On personal observation I concluded that possibly:
Exclusive private local boys prep: 50% of my friend's boy's class are ethnic, predominantly Asian, there are no black boys.
Exclusive gils private school: 40 in the junior school, 2 are black.
Now these schools get their pupils into Harrow, Eton, St Paul, Godolphin, Westminster etc regardless of ethnic background. They are very good at it, however, the majority of children going are white or Asian.
State sector, black children represented as the typical % of population as you would expect, children shuffled into GCSE with poor advice, with an emphaisis on what subject they could get a high grade in to put on the school stats board not on what would get the child to a top university.
So black children are not a significant portion of the private schools who prime kids for top schools and universities, and then those in the state sector are channelled into easy to pass GCSEs for the school to get good stats, not for the child to get a decent university place. My neices were recently allocated GCSEs and my brother had to fight for them to be entered in the mainstream academic subjects, as he didn't want them with 5 GCSE ending in "studies" as he wants them to go for degrees.
Thus I think a great many students are being failed by the school system.

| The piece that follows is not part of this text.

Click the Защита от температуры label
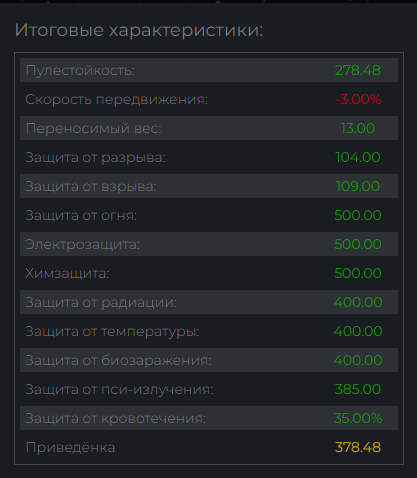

If they don't study the right subjects and are advised against applying anyway, the likelihood is they won't apply. I'd prefer to see an article tracking the subject choices and attainment prior to application. I don't see how we can ever track those who were capable but didn't apply for one reason or another. But I do think the universities should not be blamed for a system that probably failed the children before they were 12.
The stats that would be significant would be: number of applications by ethnicity and gender, interviewees by ethnicity and gender. Selectors and interviewers by ethnicity and gender then a complete correlation...also across the whole of the university sector.
I think it would be worse if Oxford and Cambridge took people who patently would not be able to cope there. The only way they could do it would be to go on a big recruitment round to the careers advice services at schools and talk to 11 year olds directly. But they are not funded to do that, and they are already over subscribed, so there is no motivation either.